The curtains are shut so I walk to pull them open wide, letting natural light into the room.

Walking into the kitchen I place the pile of letters that were on the floor when I came in onto the counter, along with my bag and coat, before tuning and walking back into the living room.

Kneeling down to open the first box, I hold my breath and peek inside, and see it’s filled with DVD's. I push it to the side and look into the second box. This one is filled with all my photo albums. So many memories are kept between those pages and it makes me sad to think some could be lies. I didn’t really know Lydia. She kept a huge part of herself from me. Pulling the first album out I flick it open to find pictures from when I was younger. Me and Pops, me and Lydia playing in a paddling pool, family days out at the beach are some of the photos I see. All of my happy memories of when things were good flood my mind, all of the good times we shared before Pops died are all there in each picture.

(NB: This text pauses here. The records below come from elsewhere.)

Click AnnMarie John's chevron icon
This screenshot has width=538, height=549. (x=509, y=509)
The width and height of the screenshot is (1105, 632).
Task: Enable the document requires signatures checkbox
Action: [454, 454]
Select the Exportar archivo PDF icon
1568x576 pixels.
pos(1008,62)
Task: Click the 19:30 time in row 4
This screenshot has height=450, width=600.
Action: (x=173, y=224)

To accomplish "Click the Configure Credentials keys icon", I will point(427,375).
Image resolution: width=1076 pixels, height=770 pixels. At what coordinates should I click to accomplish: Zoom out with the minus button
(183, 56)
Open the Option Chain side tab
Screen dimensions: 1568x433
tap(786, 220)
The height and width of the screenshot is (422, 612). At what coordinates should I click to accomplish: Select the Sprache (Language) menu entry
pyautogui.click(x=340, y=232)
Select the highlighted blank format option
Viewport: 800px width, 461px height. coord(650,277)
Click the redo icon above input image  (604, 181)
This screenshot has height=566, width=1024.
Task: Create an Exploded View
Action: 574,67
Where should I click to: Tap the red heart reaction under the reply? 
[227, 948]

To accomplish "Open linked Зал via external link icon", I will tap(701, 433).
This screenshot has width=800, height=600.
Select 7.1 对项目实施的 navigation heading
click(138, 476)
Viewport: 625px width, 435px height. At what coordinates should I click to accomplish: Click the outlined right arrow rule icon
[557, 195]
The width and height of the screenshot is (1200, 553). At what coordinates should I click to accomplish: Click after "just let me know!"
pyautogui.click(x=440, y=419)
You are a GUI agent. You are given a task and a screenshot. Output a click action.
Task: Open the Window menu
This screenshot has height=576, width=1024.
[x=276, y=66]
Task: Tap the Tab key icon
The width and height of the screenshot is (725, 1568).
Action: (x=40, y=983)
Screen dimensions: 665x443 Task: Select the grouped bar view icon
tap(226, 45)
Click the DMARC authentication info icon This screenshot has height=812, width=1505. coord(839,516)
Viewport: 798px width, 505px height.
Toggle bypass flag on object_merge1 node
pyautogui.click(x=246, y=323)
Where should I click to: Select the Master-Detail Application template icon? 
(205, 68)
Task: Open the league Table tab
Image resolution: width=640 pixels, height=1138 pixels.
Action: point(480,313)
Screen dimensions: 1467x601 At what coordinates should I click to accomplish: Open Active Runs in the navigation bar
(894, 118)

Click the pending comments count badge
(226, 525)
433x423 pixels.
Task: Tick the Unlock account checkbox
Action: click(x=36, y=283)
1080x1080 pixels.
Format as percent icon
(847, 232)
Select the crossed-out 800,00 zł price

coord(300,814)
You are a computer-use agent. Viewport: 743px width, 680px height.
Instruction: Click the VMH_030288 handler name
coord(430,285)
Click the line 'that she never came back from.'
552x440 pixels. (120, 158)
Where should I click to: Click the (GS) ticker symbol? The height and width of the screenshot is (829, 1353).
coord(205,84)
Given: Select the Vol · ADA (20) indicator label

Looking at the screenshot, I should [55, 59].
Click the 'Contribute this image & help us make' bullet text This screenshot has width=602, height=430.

Each one brings a new memory to the front of my mind and I see each scene unfold in my head. I rub over my dad’s face on the photos, wishing I could feel Pops’ just one more time. 

I flick through album as another memory pushes to the front of my mind. I quickly search for one shot, and when I find the picture I want to see, tears fill my eyes and I laugh as I remember that day so clearly. It wasn’t long before he died. Pops had been working late, and when he had got home he was exhausted and had fallen asleep nearly as soon as he had gotten in. Lydia and I decided it would be funny to draw on Pops’ face. We knew he wouldn’t care. He was always so happy. 

We had taken a timer picture of us while he was asleep, me and Lydia with shit eating grins on our faces laughing and pointing at Pops’ drawn on moustache and devils brows. We woke him when dinner was ready and he sat at the table the whole time with it on his face, without being aware, and Lydia and I trying our hardest not to laugh. It was only when he went to brush his teeth later that he noticed, and Lydia and I were in fits of giggles all night. It took him days to get it off but just like we knew he would, he laughed along with us. We hadn’t realised we had used permanent marker.

I continue to go through the album, each photo bringing another memory filled with happiness and equal parts sadness too. As the albums get less full the sadness gets bigger, and when I find the last picture of me and Lydia, taken a few weeks before she died, I can’t help the sob that escapes me. I wrap my arms around my bump, hugging myself, and let my head hand forward, letting the tears fall freely.